A machine-readable interop vector lives at
test_vectors/hybrid_kem_x25519_mlkem768.json: given the private key and
ciphertext, every conformant implementation MUST recover the same shared secret.
The ML-KEM leg keypair is derived from the NIST ACVP FIPS 203 keyGen seed (d ‖ z, tcId 26), anchoring it to an official known-answer test.
The combiner is verified against RFC 5869 §A.1 known answers, plus hand-computed values, salt/info domain-separation, and wrong-length rejection.
A keypair/encapsulation from the web lib (noble) decapsulates under the native lib (liboqs) and vice-versa — both decapsulate the shared interop vector identically.

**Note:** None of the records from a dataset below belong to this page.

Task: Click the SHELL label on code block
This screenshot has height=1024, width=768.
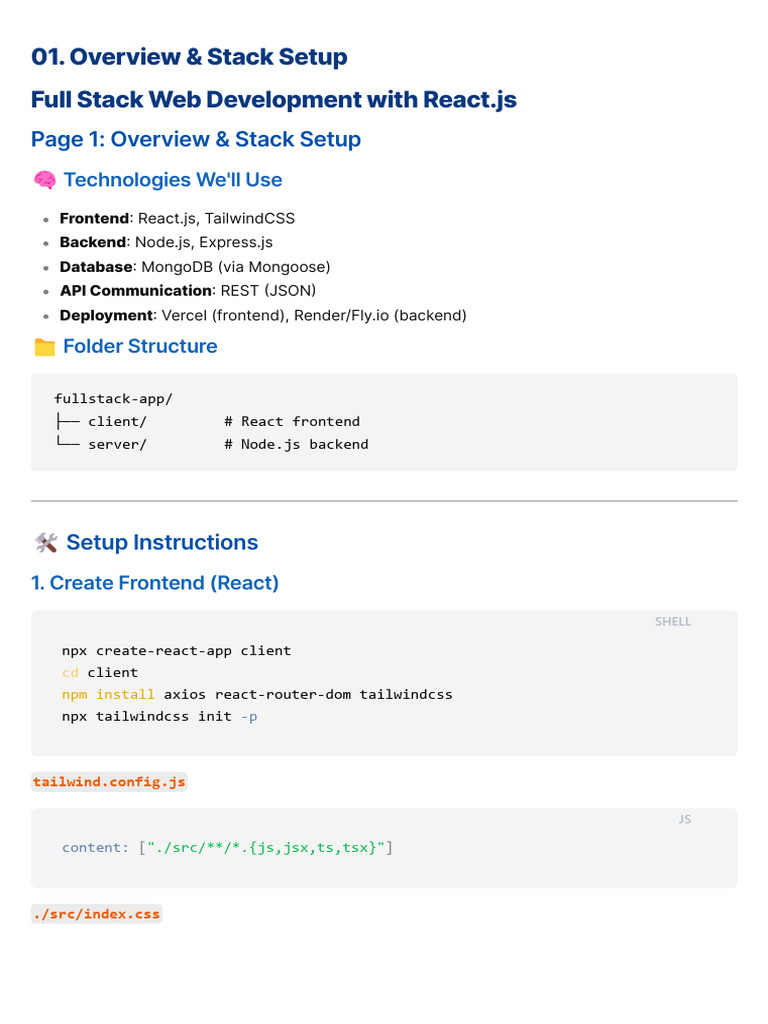Action: click(x=673, y=621)
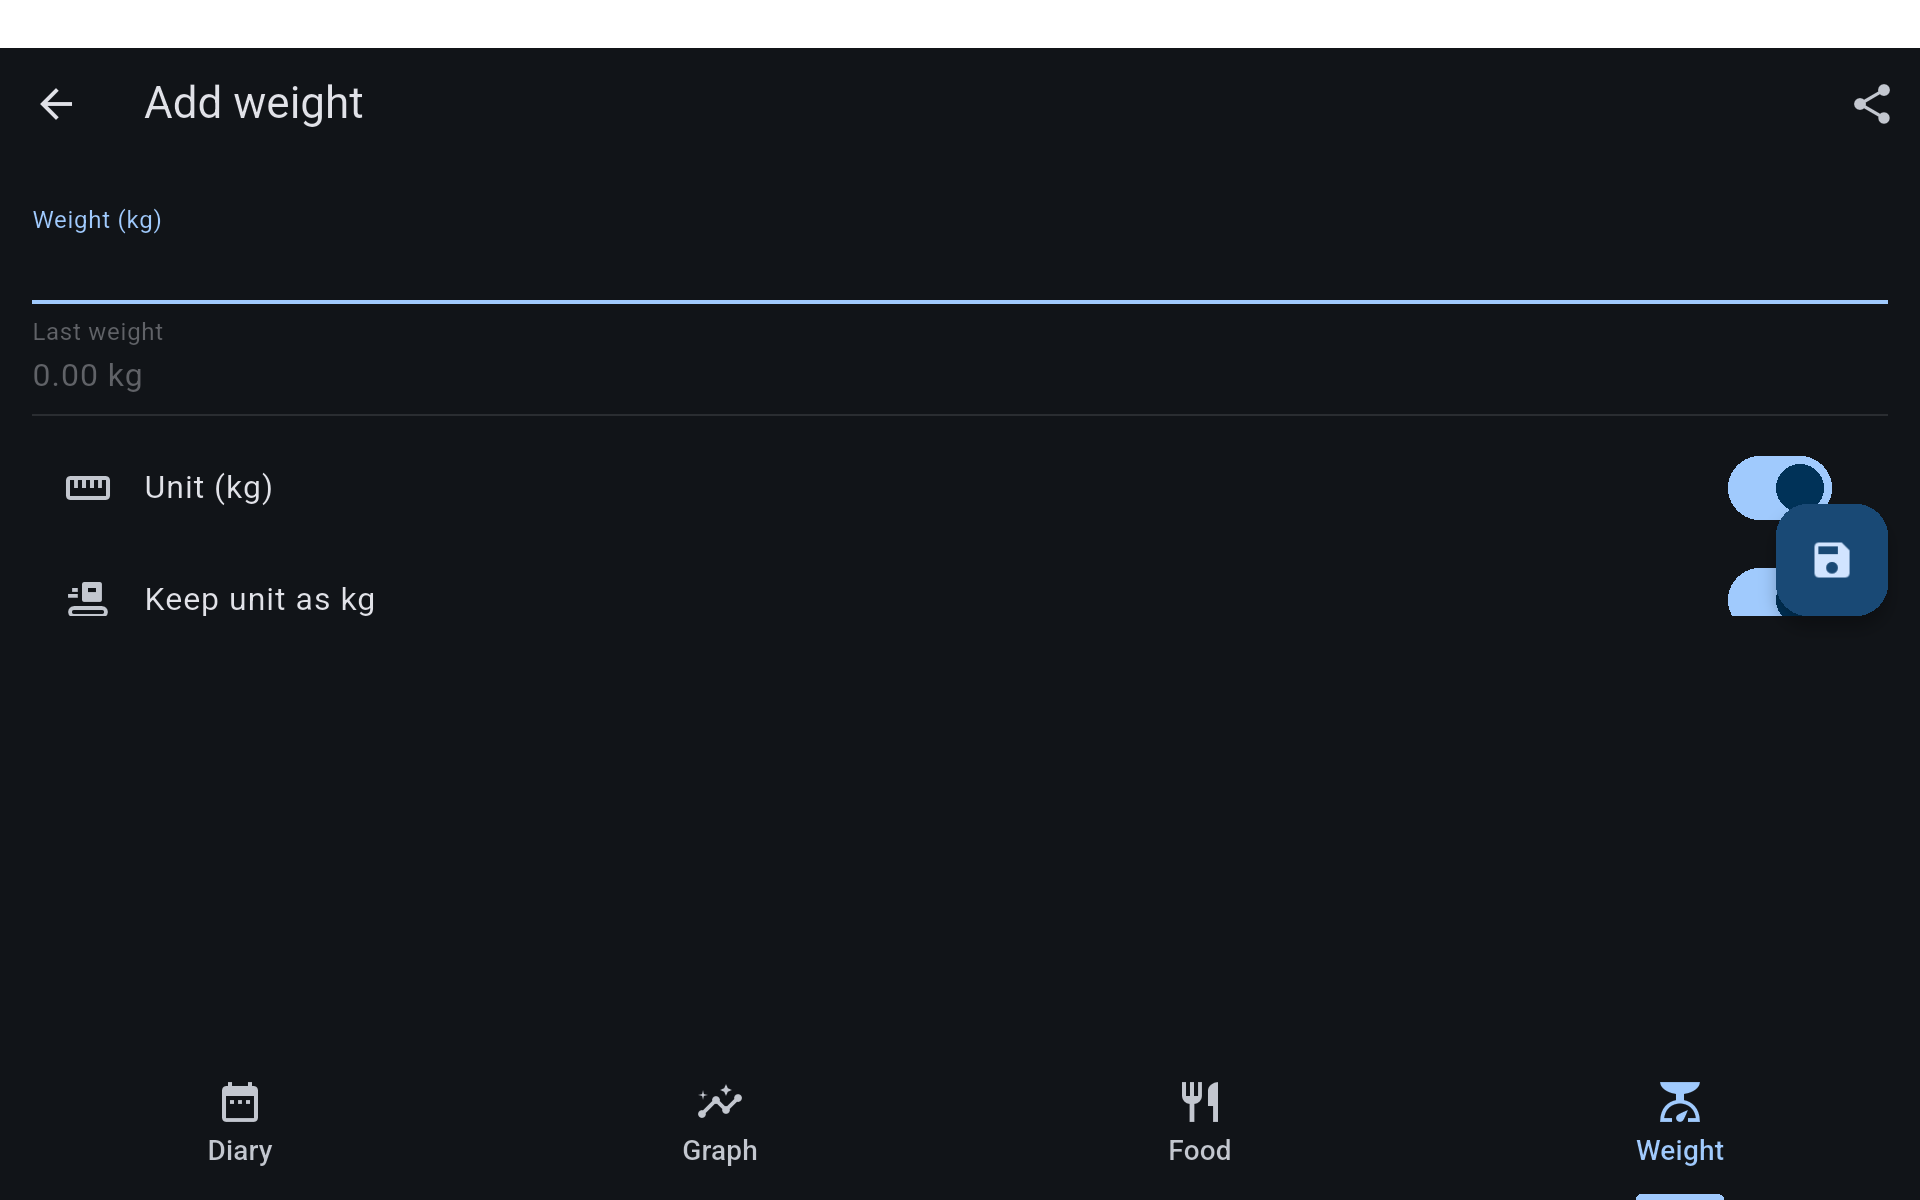Go back using the arrow icon

pos(56,104)
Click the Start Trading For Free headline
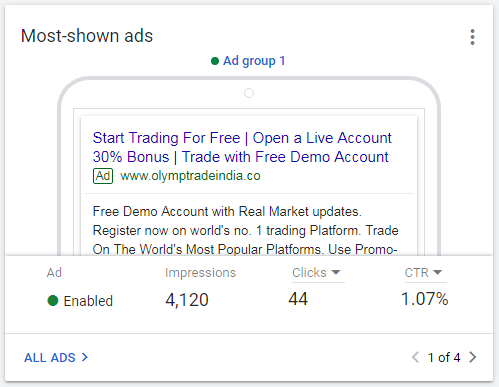 click(166, 138)

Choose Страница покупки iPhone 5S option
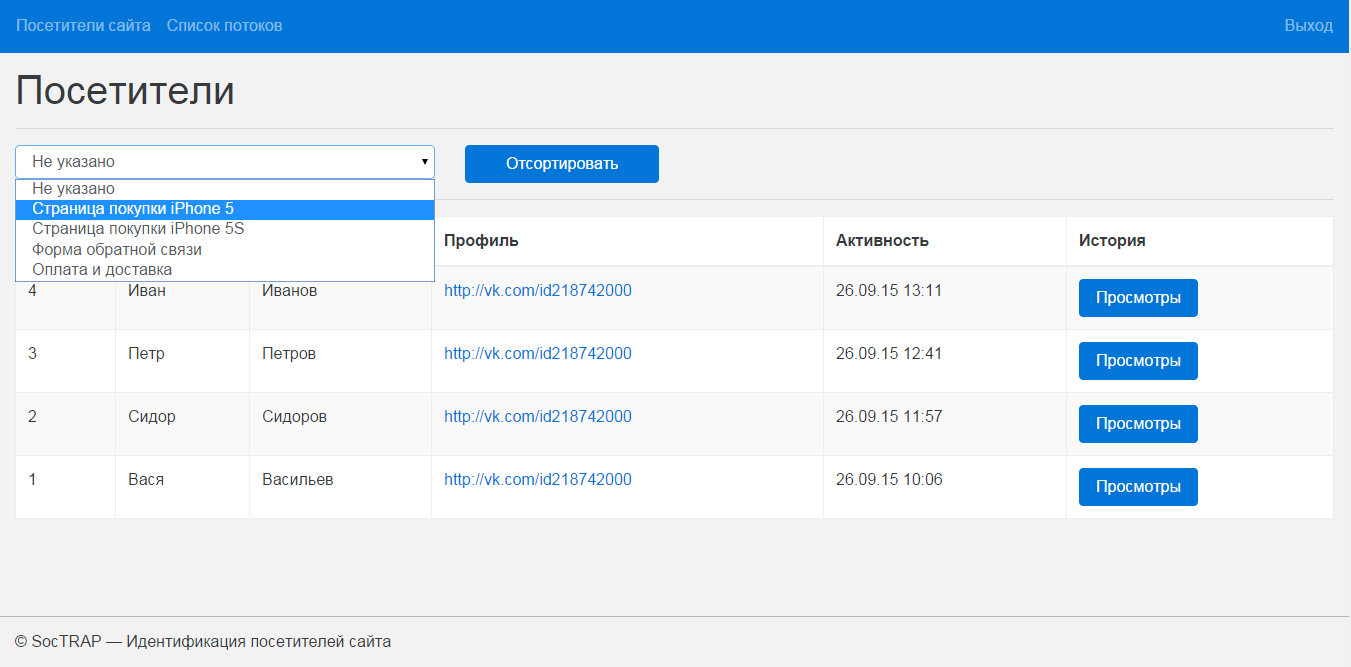coord(138,229)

The same vector is re-derived in Python (pyca X25519 + liboqs-python + HKDF-SHA256) and asserted equal — the contract Dart and Python must both satisfy.
Status honesty: the combiner and the Linux-desktop FFI path are tested and proven; the web path compiles under dart2js and is cross-checked against liboqs. Per-arch native binaries (Android / iOS / macOS / Windows) are a CI follow-up, and signatures are out of scope.
sk_pqc is one piece of SKWorld — sovereign AI infrastructure built on open, auditable cryptography. Apache-2.0, no rented clouds, your hardware and your keys.